Traditionally, there was no such thing as a Hanukkah bush. Hanukkah is a Jewish holiday that is also known as a festival of lights. The holiday celebrates the recapture of the second temple during the second century before the Common Era. The holiday is traditionally celebrated by lighting candles on a candelabra called a Menorah. The menorah has 9 candle holders. The holiday is celebrated over eight days and nights. Each night, the master candle is lit and one candle for each night of the holiday is also lit. So, on the eighth night, nine candles, including the master candle, which is called the Shamas, are lit. Other traditional things that go with Hanukkah include spinning dreidels, singing Hanukkah songs, and saying the prayers for lighting the candles and for reaching a special occasion. There was also traditionally no exchange of gifts on Hanukkah.
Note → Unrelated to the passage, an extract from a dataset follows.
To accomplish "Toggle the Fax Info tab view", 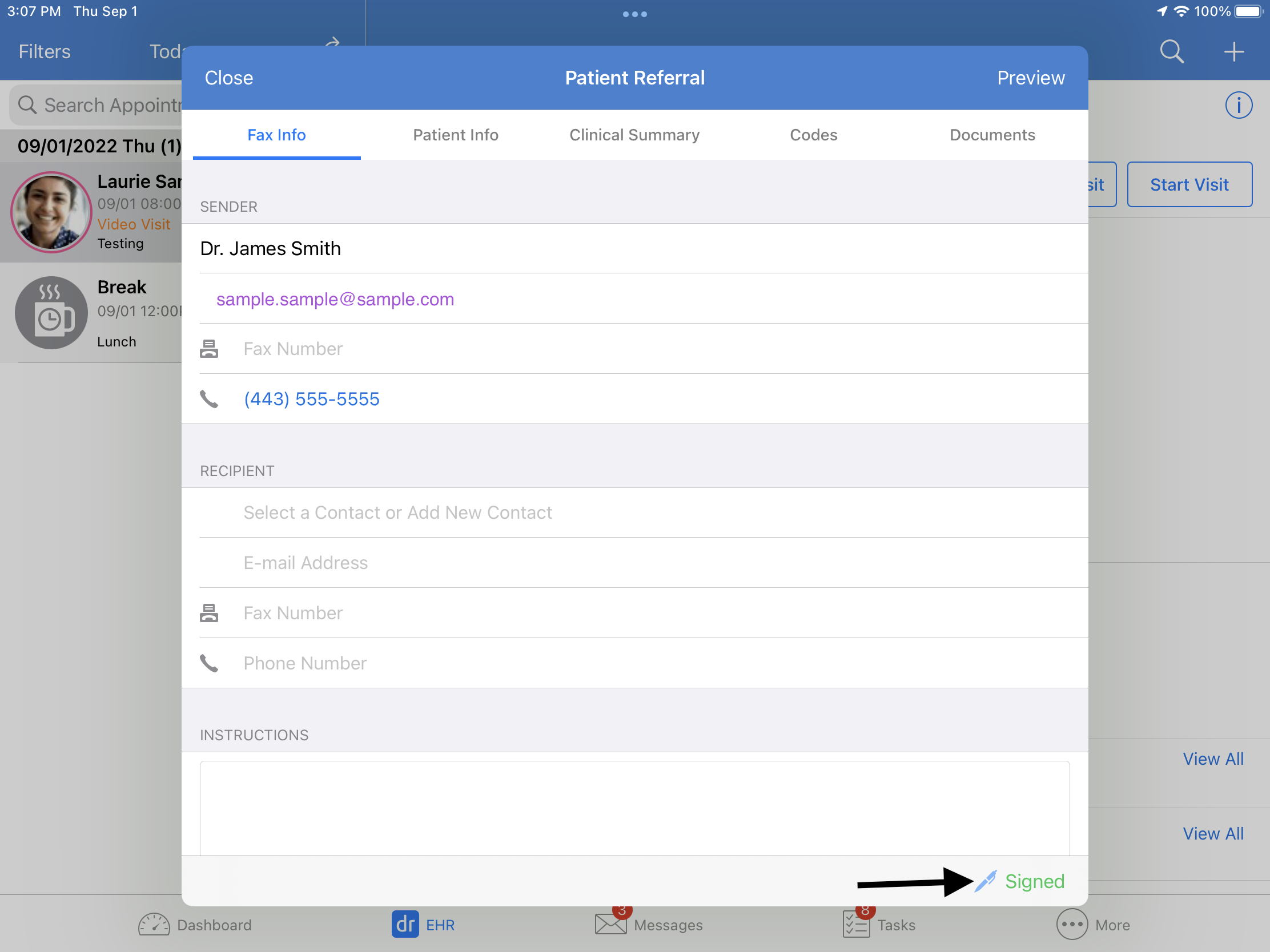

However, Hanukkah falls sometime during late November and late December which is during the Christmas shopping season. Christians have Christmas trees and go Christmas shopping. Many other religions and cultures also have trees to celebrate the winter season or a winter holiday. Thus, some Jews wanted to exchange gifts and have a Hanukkah bush. So, some Jews now exchange gifts, although that was not part of the original traditions. A more recent development is the advent of the Hanukkah bush.
Traditional Jews and those of the Chasidic, Orthodox, and most Conservative variety would not have a Hanukkah bush, and might think that the phrase “Hanukkah bush” was funny and that the concept of a Hanukkah bush was a sad commentary on the Jewish religion getting lost in Christianity. However, more modern, secular, and assimilated Jews might actually have a Hanukkah bush. Some families that mix religions might have a menorah and a Christmas tree, or they might compromise and have a Hanukka bush.
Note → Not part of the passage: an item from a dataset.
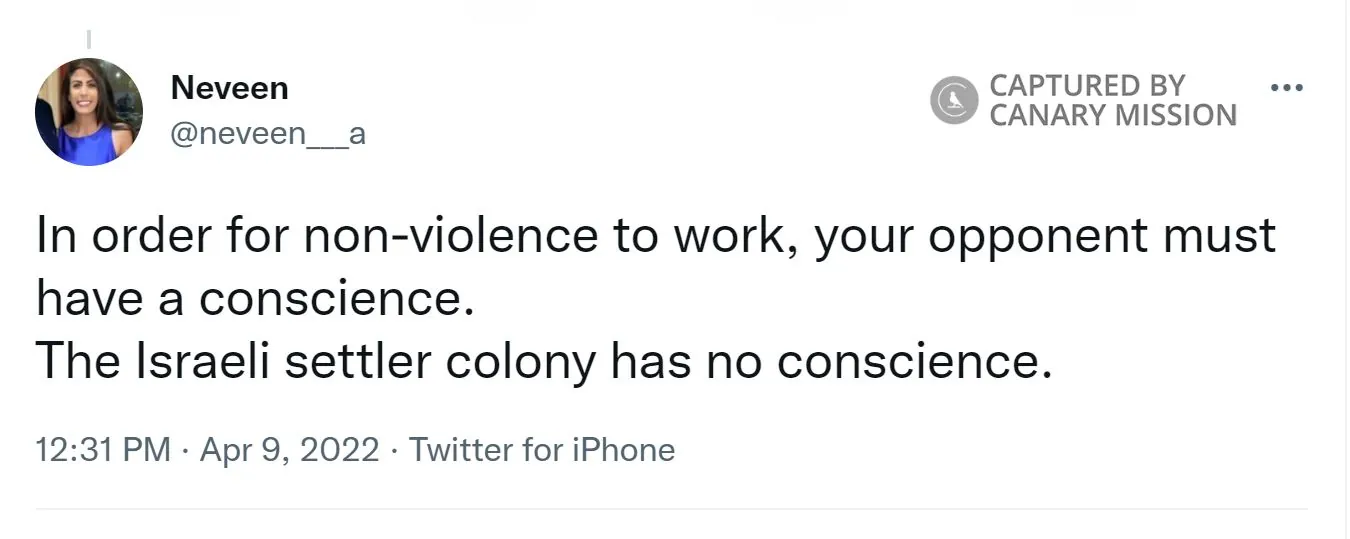Click the "CAPTURED BY" watermark text

[1087, 85]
A Hanukkah bush can be decorated with Hanukkah ornaments and lights. Hanukkah ornaments including menorahs, stars of David, dreidels, and even glass ornaments with Jewish phrases on them such as “Oy Joy” are for sale through vendors of Judaica on the Internet. Another seller offers a theme in there ornamens of “tikun olam” which means making the world a better place through charity.
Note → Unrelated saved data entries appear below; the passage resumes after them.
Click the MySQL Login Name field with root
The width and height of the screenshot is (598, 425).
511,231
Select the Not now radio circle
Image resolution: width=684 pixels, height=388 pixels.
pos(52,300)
There are also Hanukkah bushes for sale on the Internet. For example, one manufacturer has a Hanukka bush that is designed to invoke images of the tree of life, from the story of Adam and Eve in the Torah (or what Christians would call the Old Testament), and the Burning Bush, which is a story from Exodus, also part of the Torah. The Lord appeared in the Burning Bush and told Moses to take the Jewish people out of Egypt where they had been slaves.